Directions for this task - Would you output the lines from the one containing "Where should I click to: Click the 10" through the final line of the entries, exactly and with pictures omitted?

>>>

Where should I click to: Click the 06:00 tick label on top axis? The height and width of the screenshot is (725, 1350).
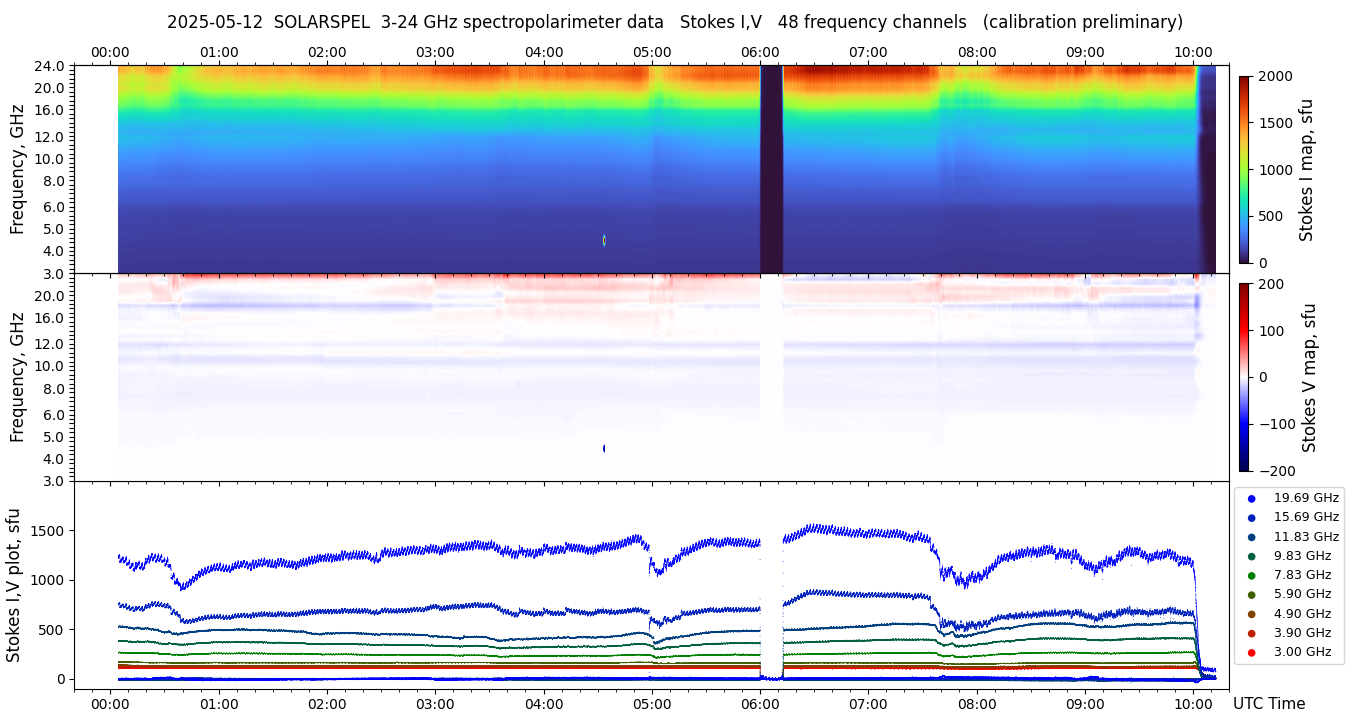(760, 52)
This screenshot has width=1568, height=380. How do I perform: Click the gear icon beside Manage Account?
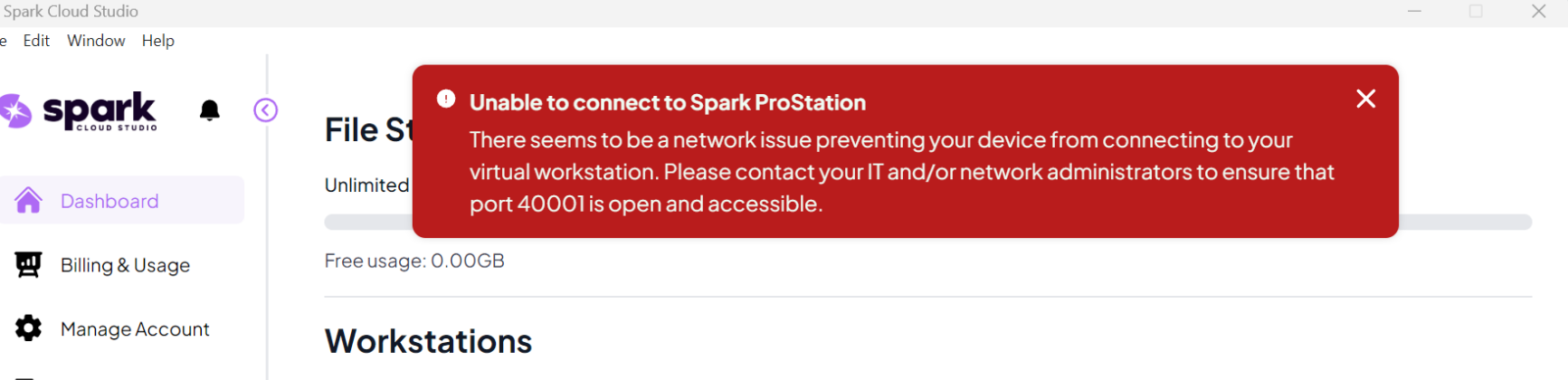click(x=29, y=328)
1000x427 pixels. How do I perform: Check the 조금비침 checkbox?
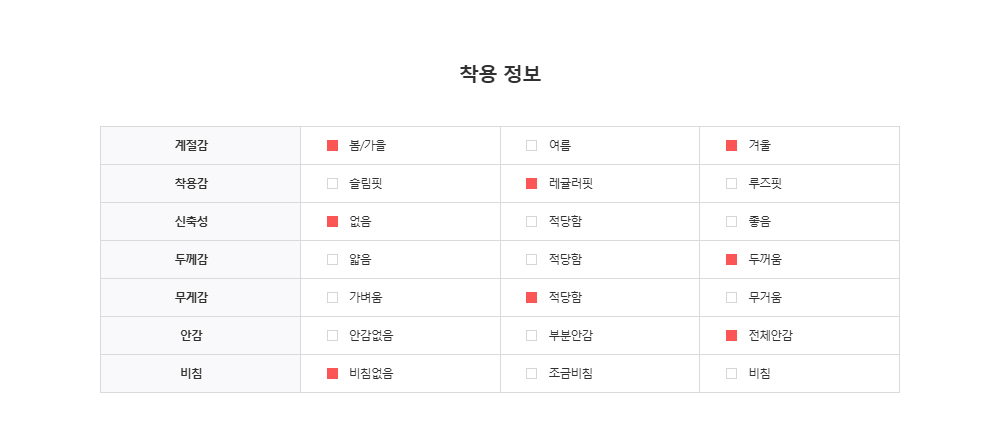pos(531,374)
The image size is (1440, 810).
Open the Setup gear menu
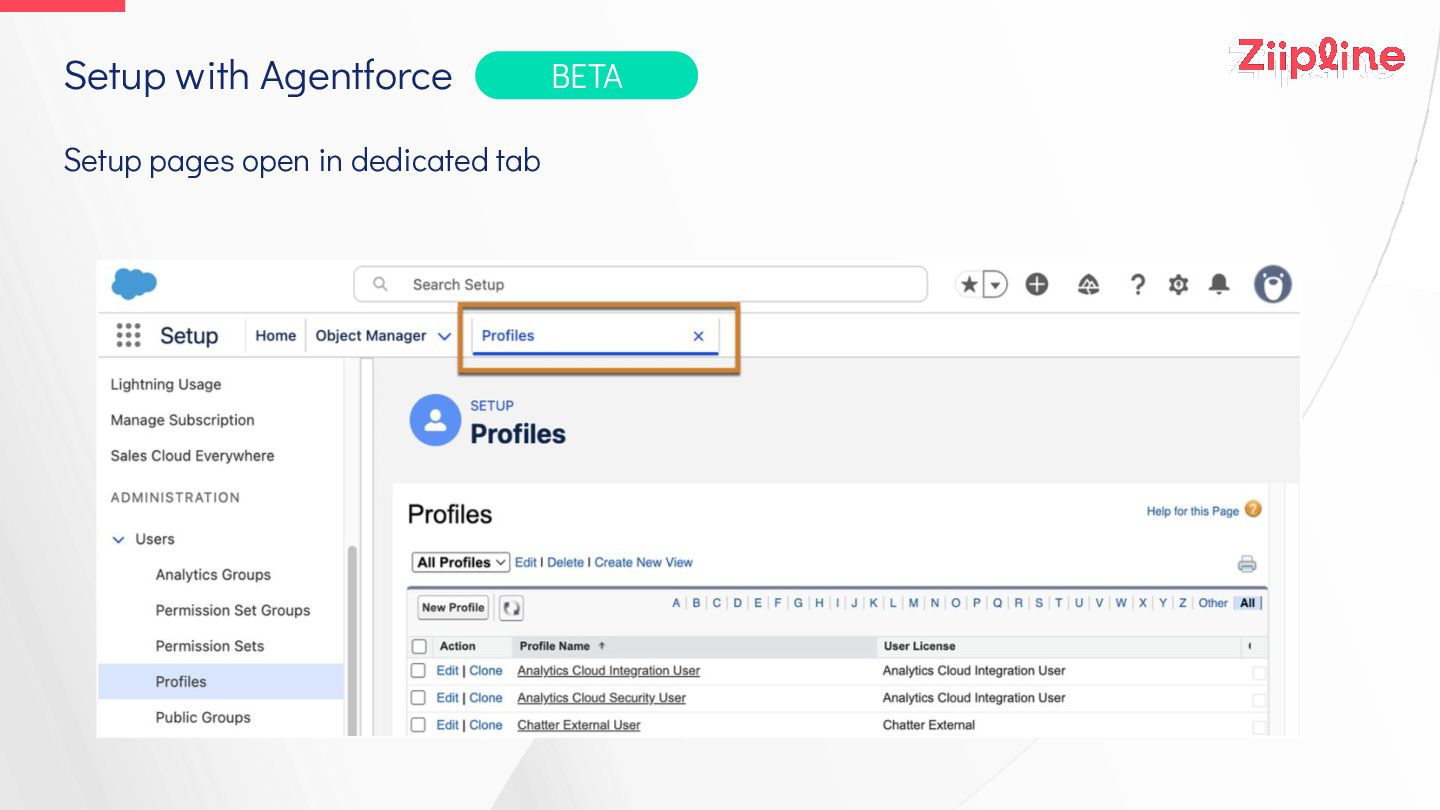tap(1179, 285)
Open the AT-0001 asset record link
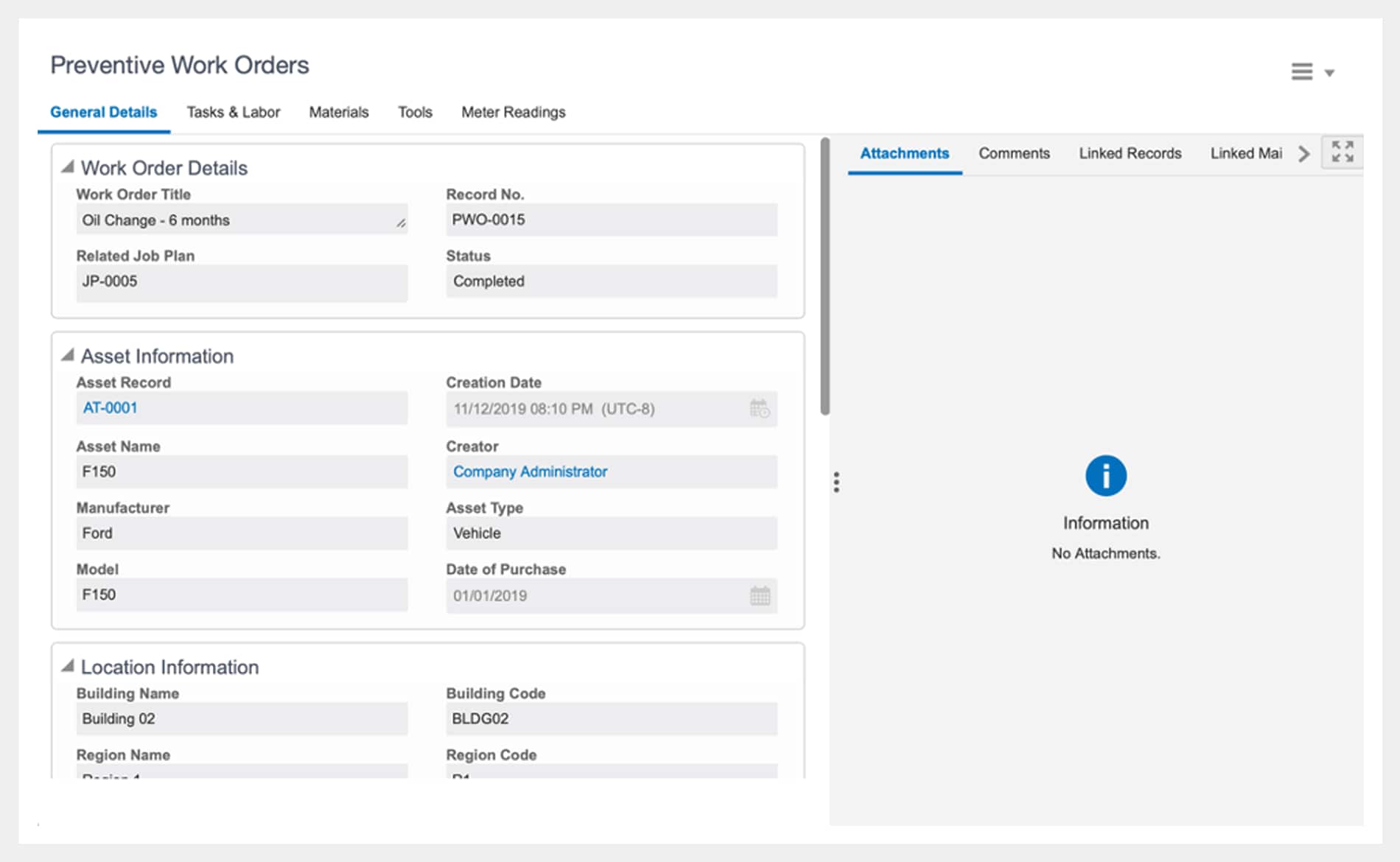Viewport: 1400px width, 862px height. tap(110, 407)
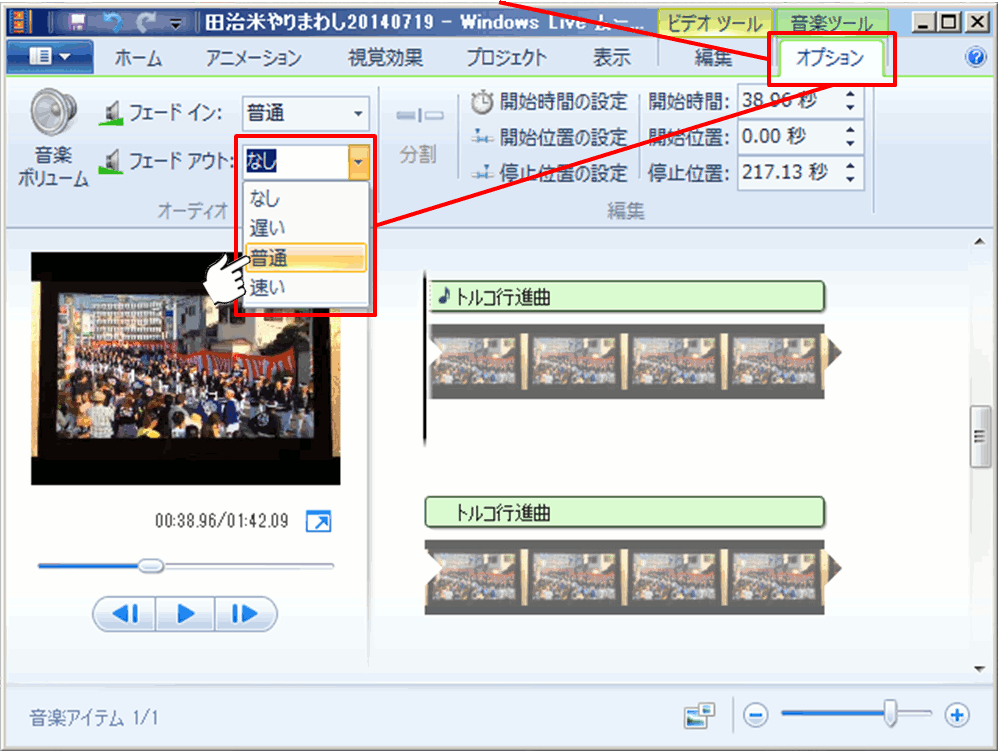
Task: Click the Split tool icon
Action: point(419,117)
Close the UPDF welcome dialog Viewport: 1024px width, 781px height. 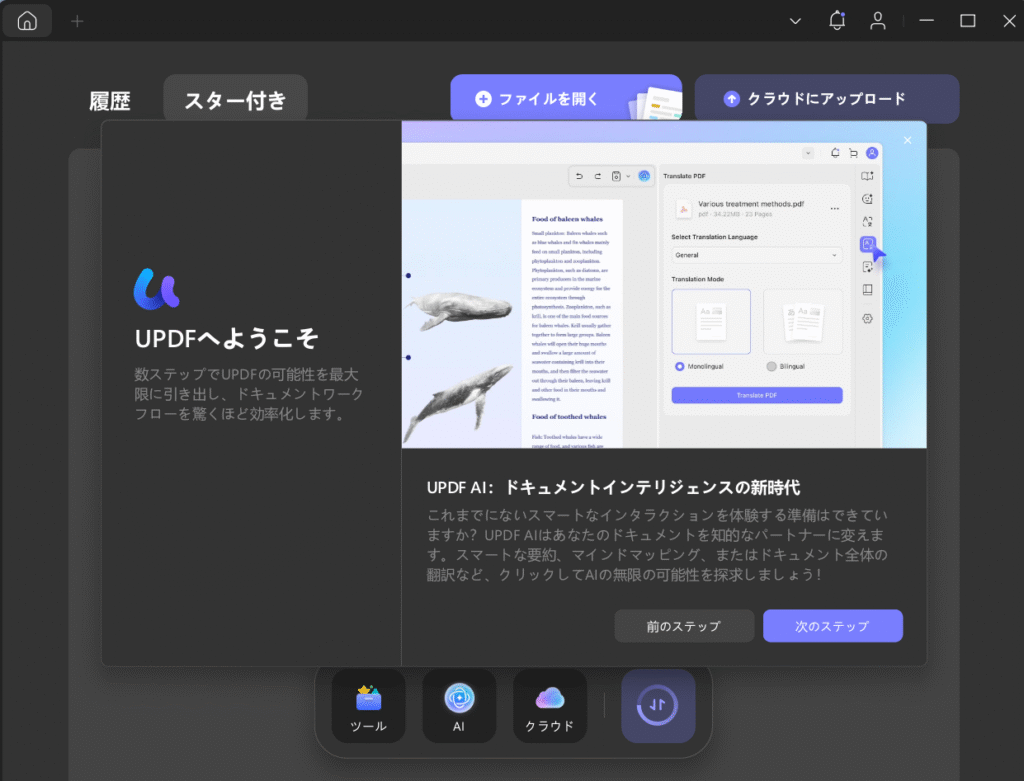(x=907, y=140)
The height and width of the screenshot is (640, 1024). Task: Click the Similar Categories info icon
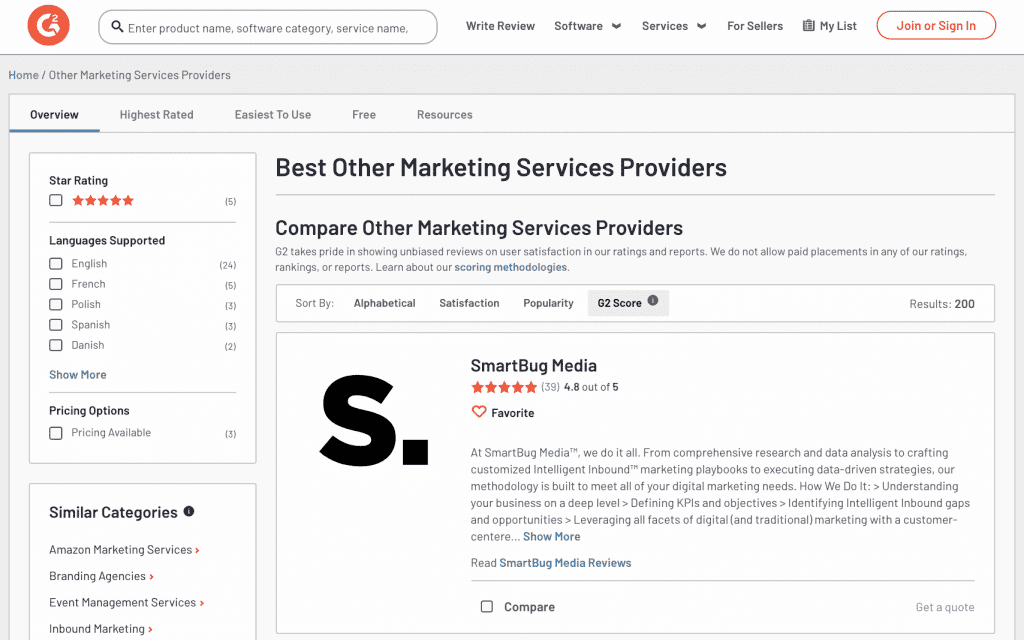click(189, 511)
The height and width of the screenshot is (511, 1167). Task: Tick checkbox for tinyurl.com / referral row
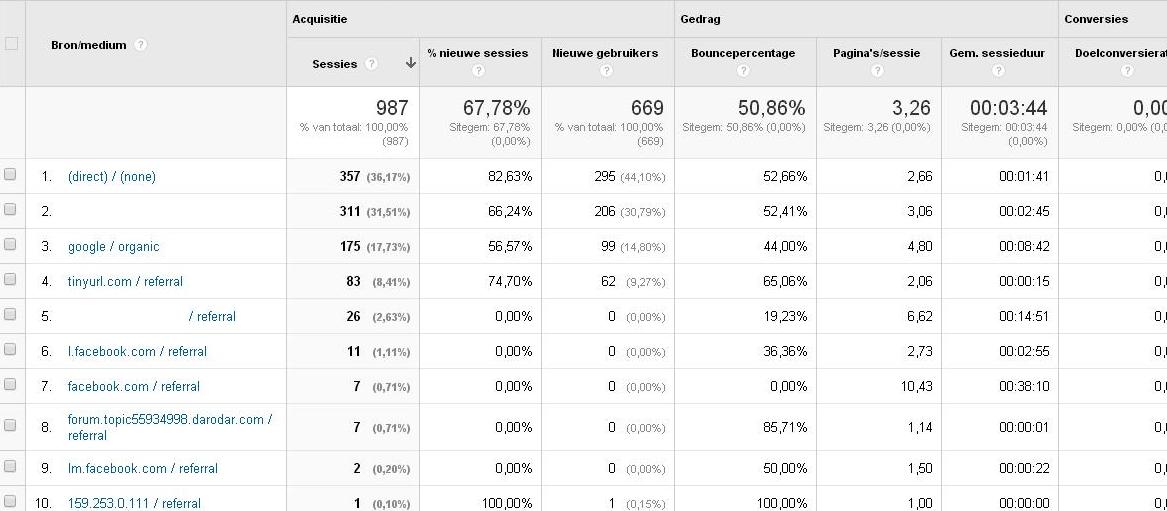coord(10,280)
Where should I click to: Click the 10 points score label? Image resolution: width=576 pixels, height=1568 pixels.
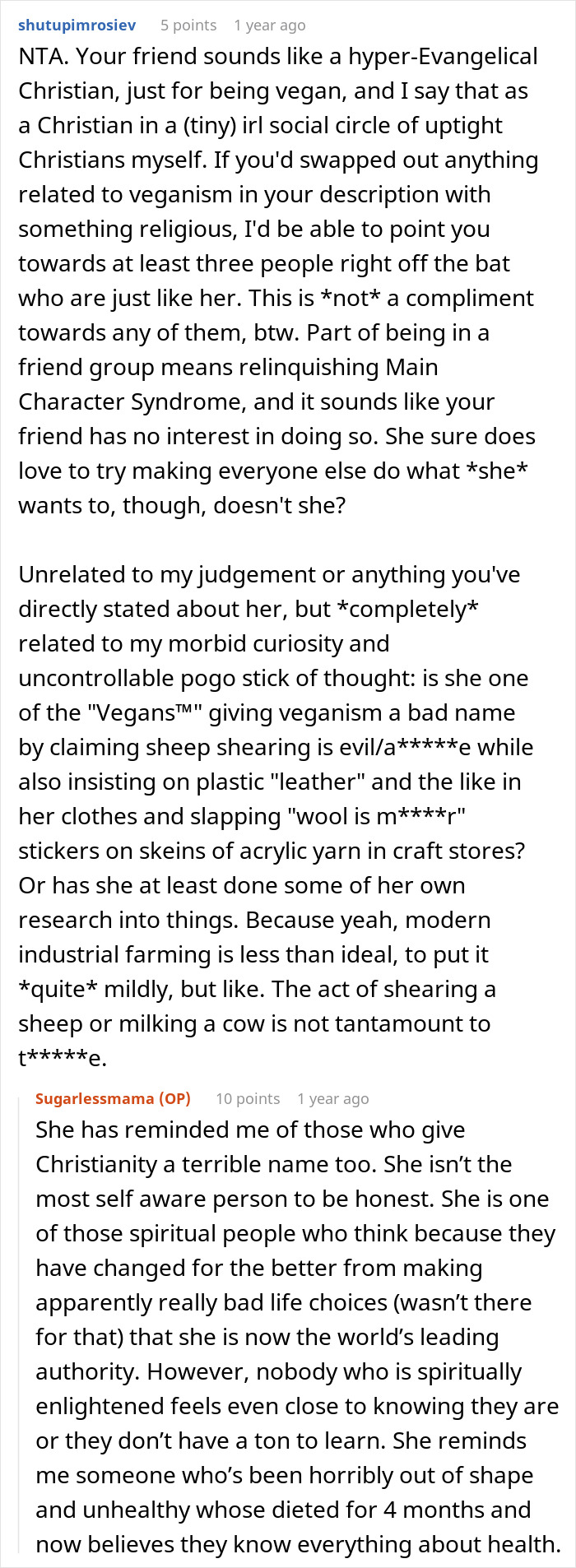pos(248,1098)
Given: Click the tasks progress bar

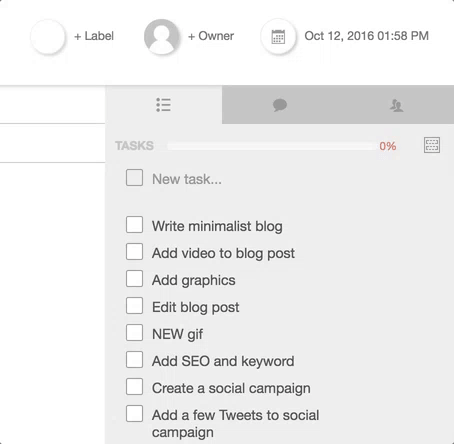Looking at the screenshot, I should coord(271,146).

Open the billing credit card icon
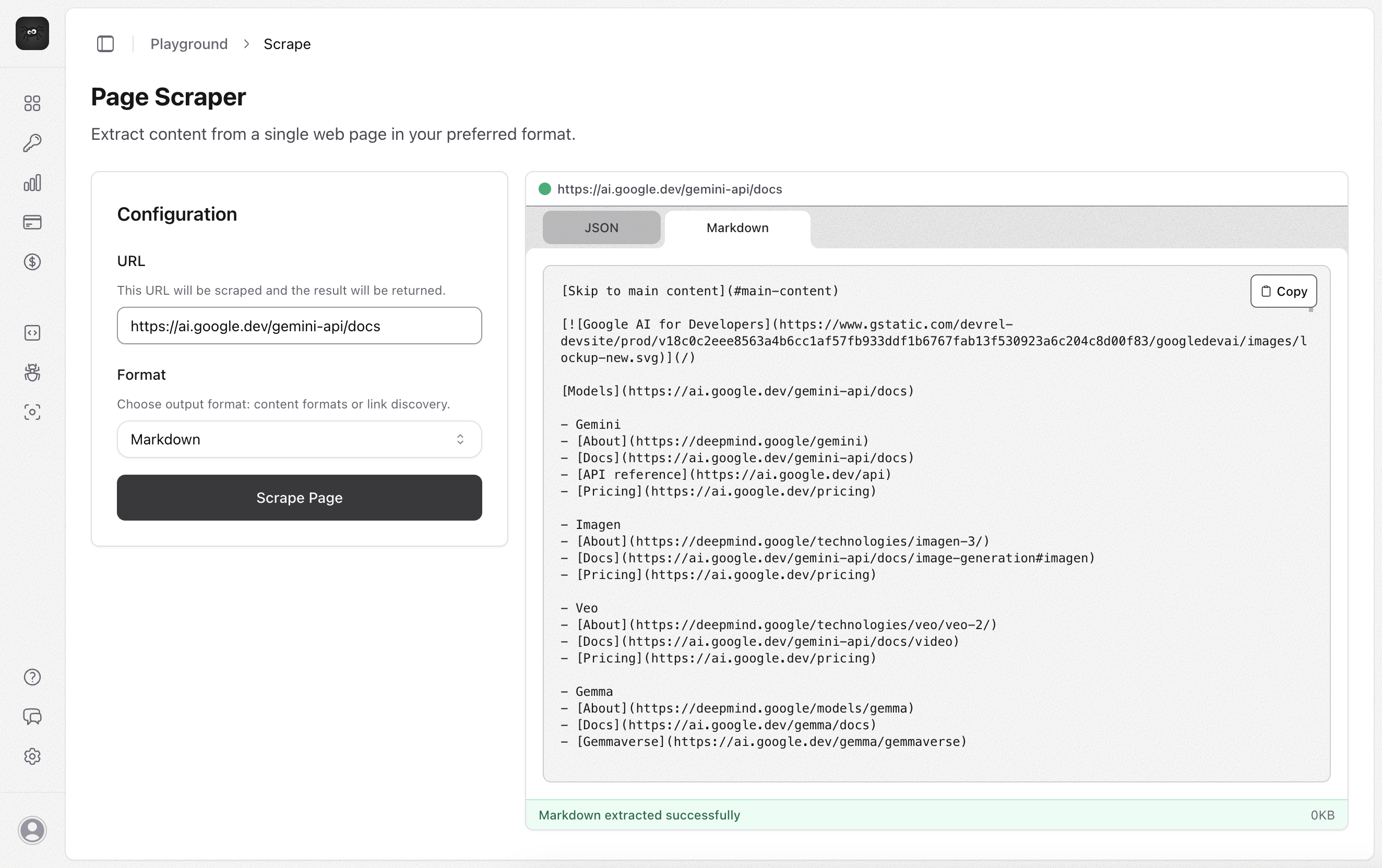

<<<

Response -
Where should I click to: Click the 10 points score label? Image resolution: width=576 pixels, height=1568 pixels.
pos(248,1098)
Given: Click the tasks progress bar

Looking at the screenshot, I should coord(271,146).

Open the billing credit card icon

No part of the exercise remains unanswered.